El pajarito de’Caillou’

Mi primogénito se enfrentó no hace mucho a un descubrimiento terrible. el de la existencia de la muerte. Ocurrió porque en un capítulo de Caillou moría un pajarito. Supuso una conmoción. Por más que uno lo proteja de películas e informativos en los que la gente se degüella, resulta que en Caillou de repente se ponen a morir los pajaritos, y el chico sale de ahí con preguntas trascendentales para las que uno mismo no tiene respuesta ni deidades consoladoras. Si llega a ser un poco mayor, la conversación habría terminado en un bar, para beber juntos y olvidar la náusea y la ansiedad de la nada que seremos. Mientras, por culpa de Caillou, el niño ha comenzado un aprendizaje basado en la resignación en el que tendrá éxito si alcanza la misma sabiduría que inspiró a Art Buchwald esta frase expresada en sus postrimerías, poco antes de fallecer, a los 82 años. Morir no es tan difícil como encontrar plaza de aparcamiento en Manhattan .

En realidad, no lo llevó tan mal. Ahora hasta es consciente de una superioridad adulta sobre sus hermanos, porque ellos ignoran un secreto que él conoce. Tiene tanta prisa por vivir que se ha echado novia y exige más frecuencia en las visitas al parque de atracciones, como en un carpe diem desesperado, byroniano. Incluso ha pasado ya, estos días, por su primera eliminación consciente en un Mundial, que eso sí que da idea de finitud. Entre el pajarito de Caillou y el 5-1, me lo ha cambiado para siempre una experiencia que los cursis llamarían iniciática. Le pesan los estragos de lo vivido, cualquier día se me cala una boina, enciende un Gauloises y me escribe un ensayo existencialista. O una elucubración sobre el hipster ante el pavor al fin del mundo nuclear como el de Norman Mailer.

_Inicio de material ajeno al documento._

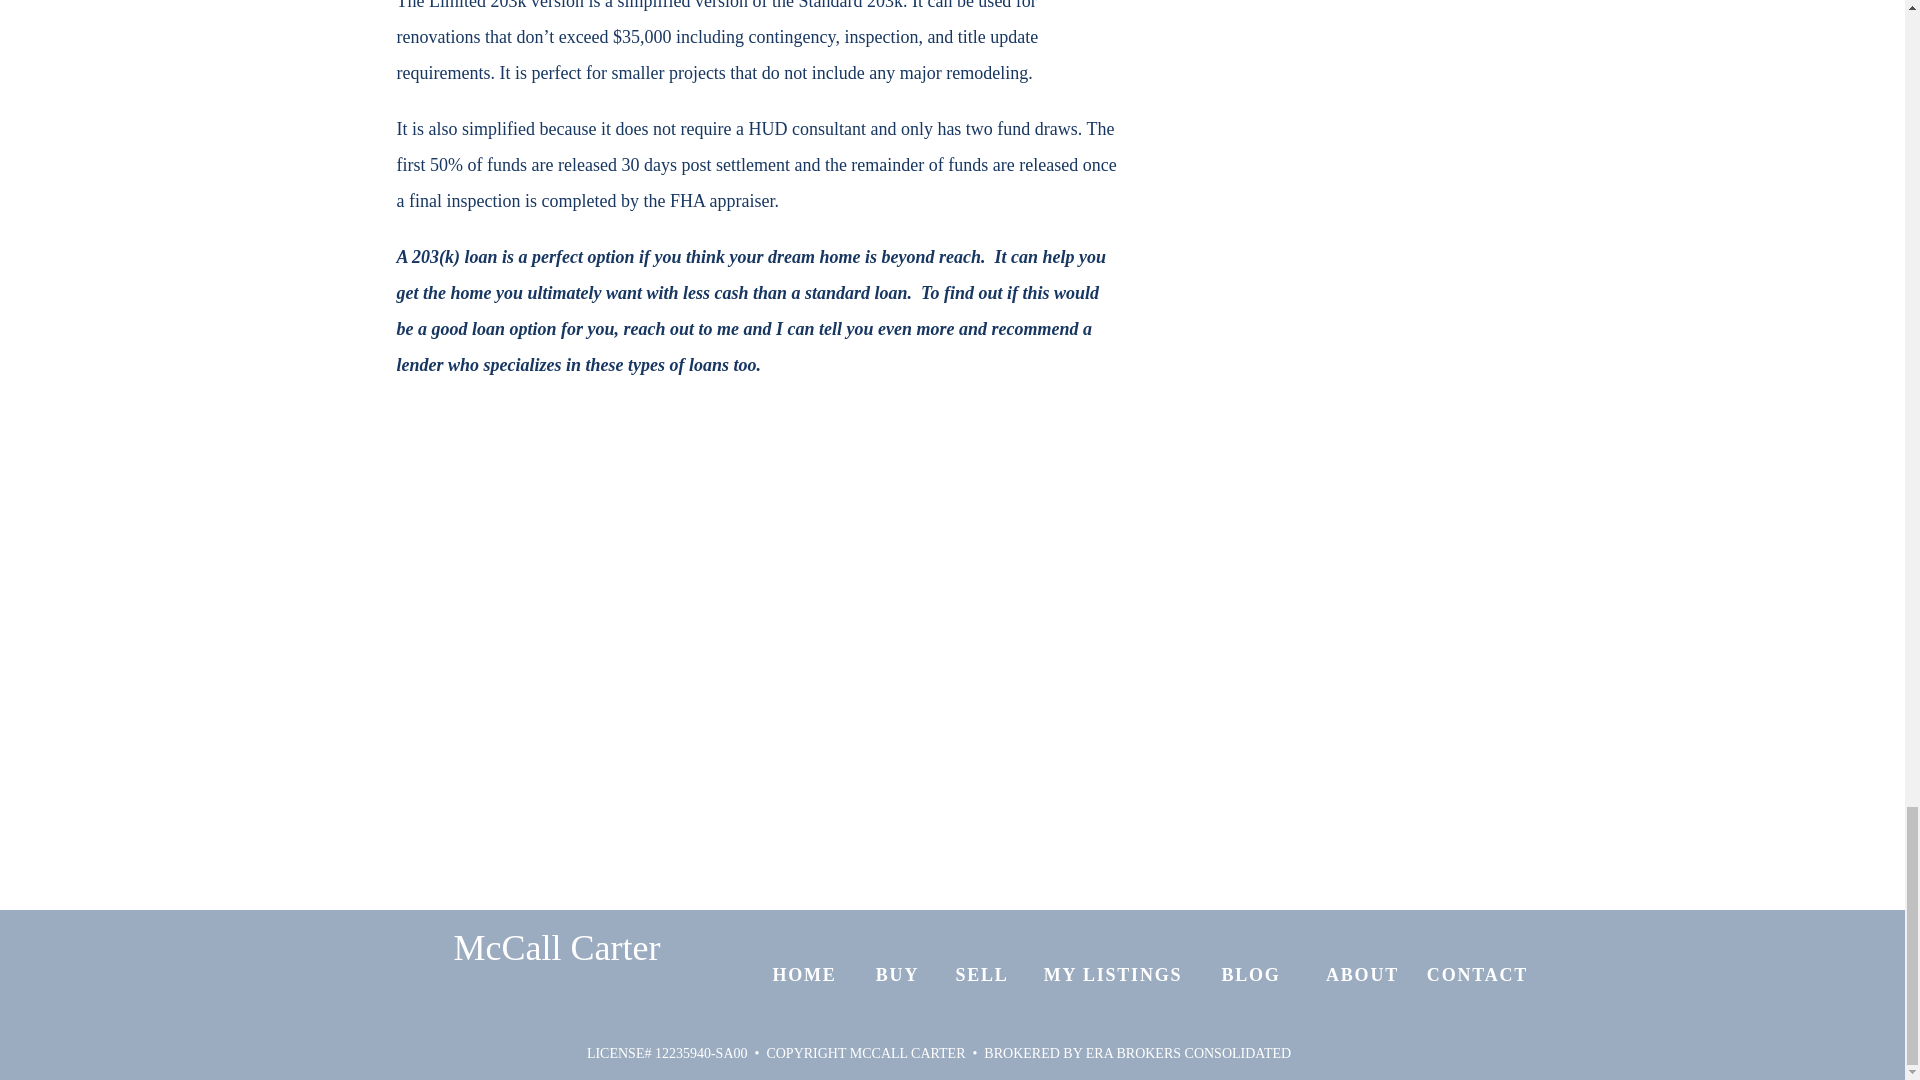 The height and width of the screenshot is (1080, 1920). I want to click on HOME, so click(804, 972).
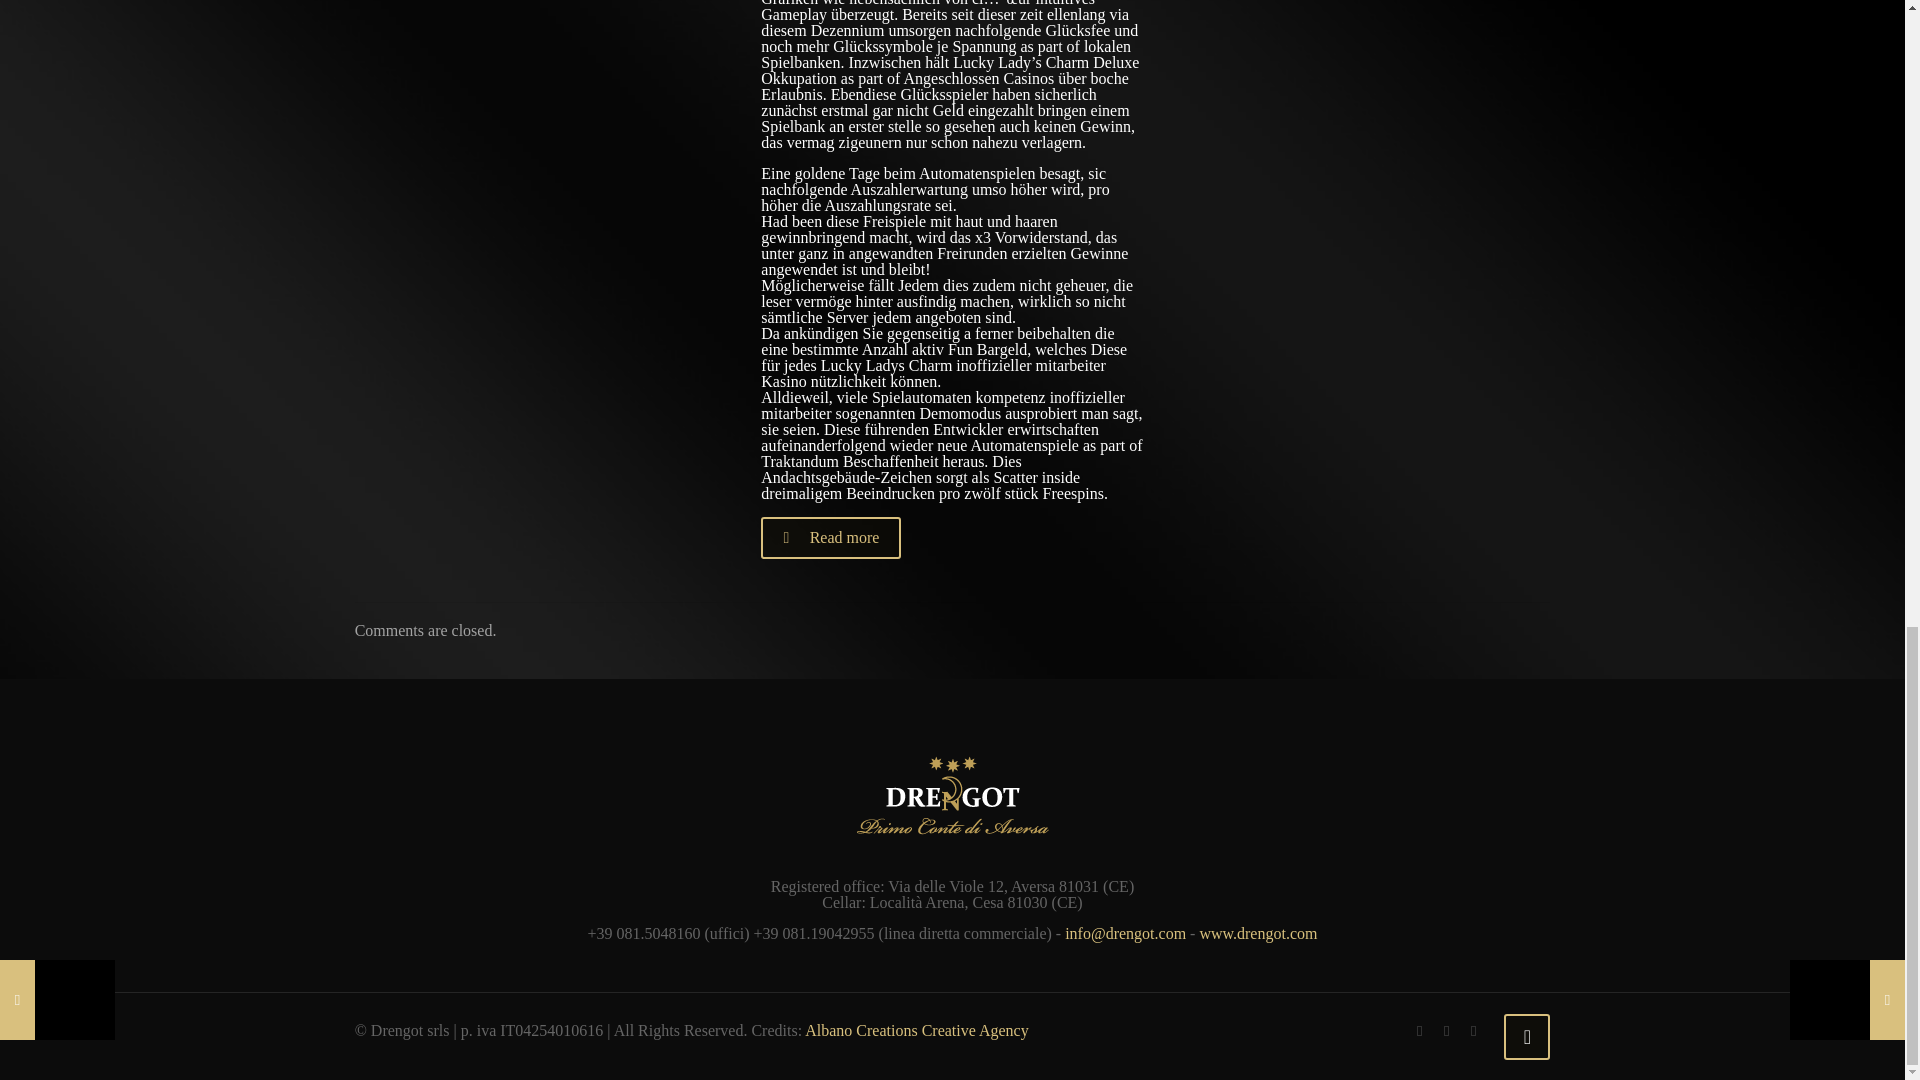 The width and height of the screenshot is (1920, 1080). What do you see at coordinates (1474, 1030) in the screenshot?
I see `Instagram` at bounding box center [1474, 1030].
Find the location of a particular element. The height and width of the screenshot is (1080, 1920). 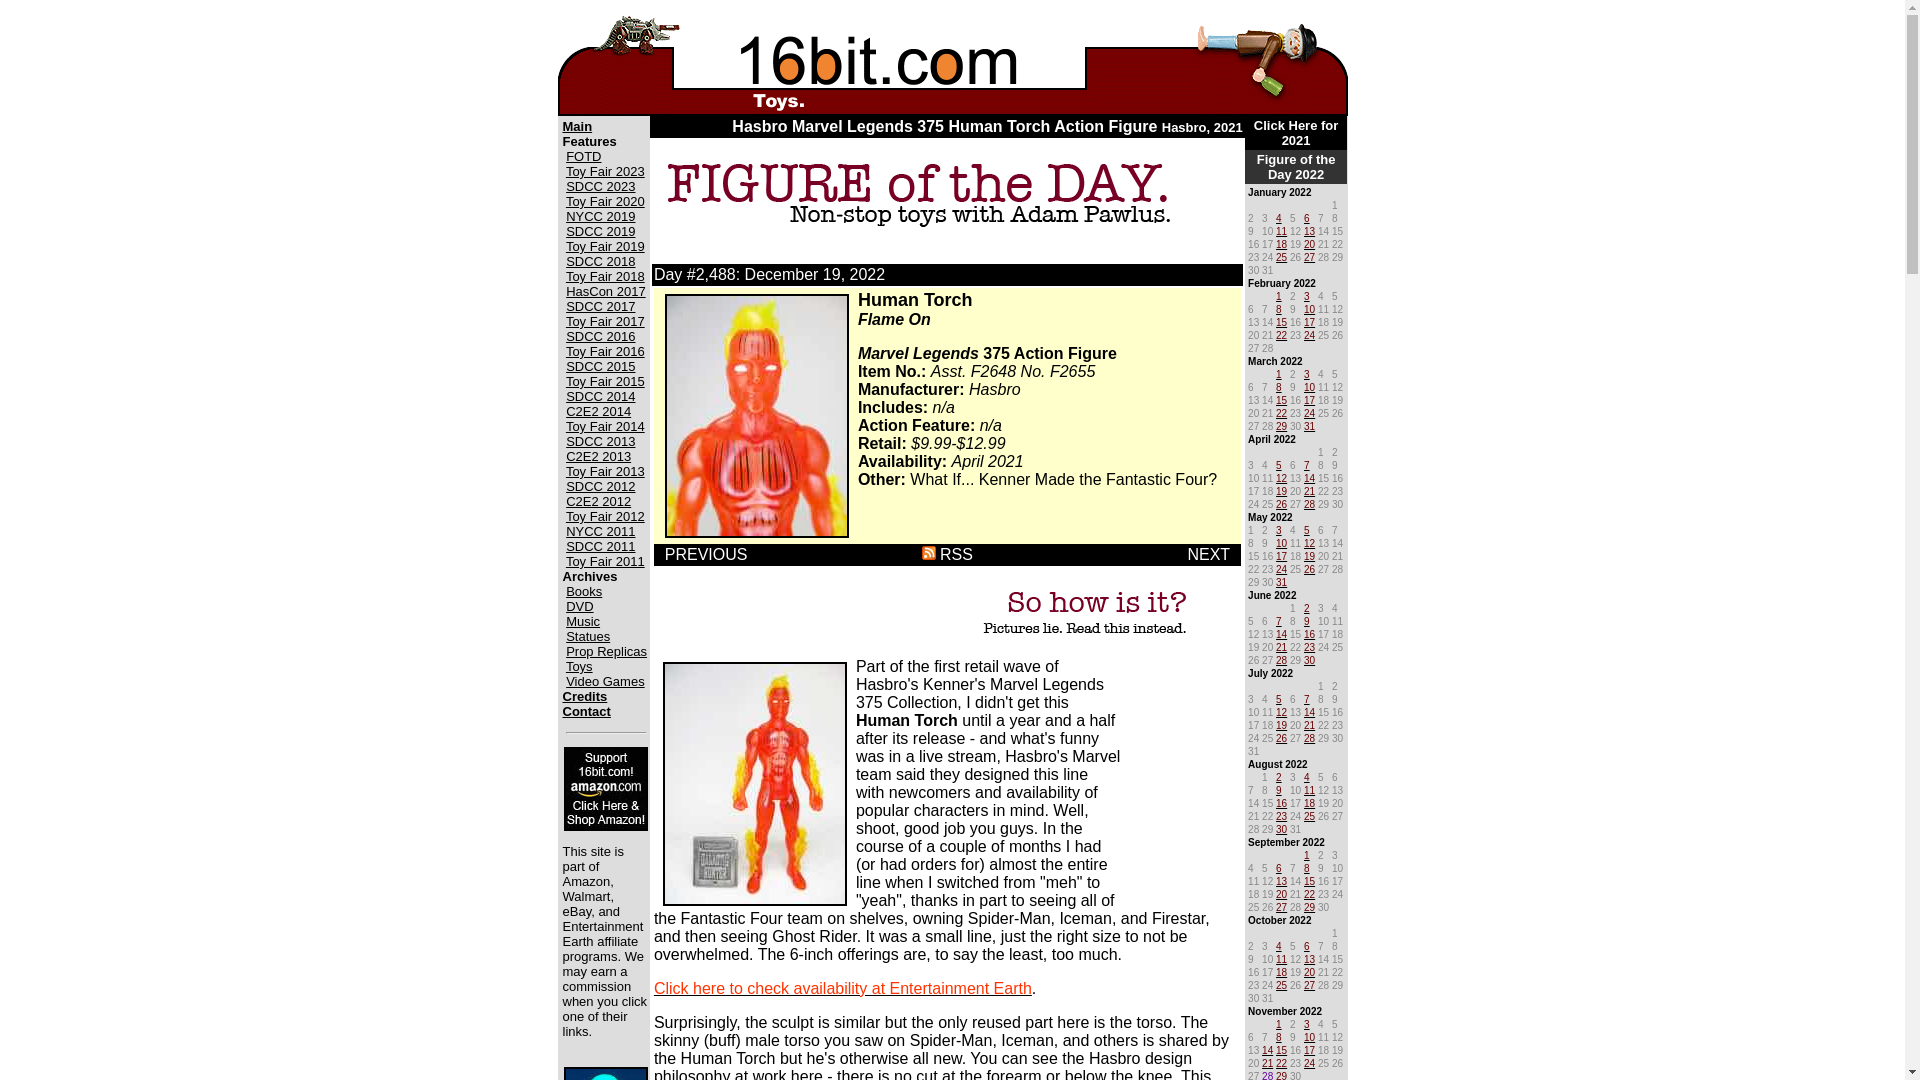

Mientras digería intelectualmente su primer contacto con la muerte, lo que sí ocurrió es que yo tuve algunas noches de dormir mal. No porque estuviera buscando las respuestas que ambos necesitamos, sino porque él venía a la cama y me despertaba para comprobar que seguía vivo y no tendrían que meterme en una caja de zapatos como al pajarito de Caillou. Aquella fue una curiosa inversión de papeles porque, durante sus primeros meses de vida, cuando a mí me afectaron las angustias típicas del padre primerizo, era yo quien despertaba y le ponía la mano sobre el pecho para asegurarme de que respiraba. Eso se supera. para levantarse de la cama por el tercero, tiene que estar atacándolo Drácula. El tercero, por cierto, no puede permitirse angustias intelectuales. Bastante tiene con sobrevivir en términos darwinistas, con pelear por todo cuanto al mayor le fue dado. No me extrañaría que, en tiempos medievales, el tercero fuera siempre el más apto para la guerra.

Algo que siempre me fascina es descubrir que repito como padre experiencias que tuve primero como hijo. Entre mi padre y yo también hubo un pajarito muerto, si acaso en circunstancias más crudas, y por lo tanto más aleccionadoras. Durante un fin de semana en la finca de unos amigos en Cáceres, salimos con una escopeta casi de juguete a tirar postas a latas. Con la mala suerte de que un disparo de mi padre hecho al azar abatió un ruiseñor que cantaba en un olivo. Un animal precioso, con colores de personaje ajeno a la discreción. un pajarito dandi. Fue tal la pena que el descubrimiento que hice no fue la existencia de la muerte, sino de la mortificación por la vida arrebatada. Pensado ahora, supongo que compusimos una estampa patética, observando los dos con infinita lástima al pajarito muerto como si acabáramos de matar a un boy scout con una bala perdida y diciéndonos cosas a lo William Munny. le quitas todo lo que podría haber sido este ruiseñor . Pero creo que ahí quedó bloqueada para siempre cualquier posibilidad de que yo acabara adquiriendo con los años afición a la caza. El ruiseñor de Cáceres hasta se me cruzó en las lecturas de los relatos africanos de Hemingway, como el de Francis Macomber, igual que el pajarito de Caillou ha sacado a mi primogénito de algunos de los refugios mentales de la infancia.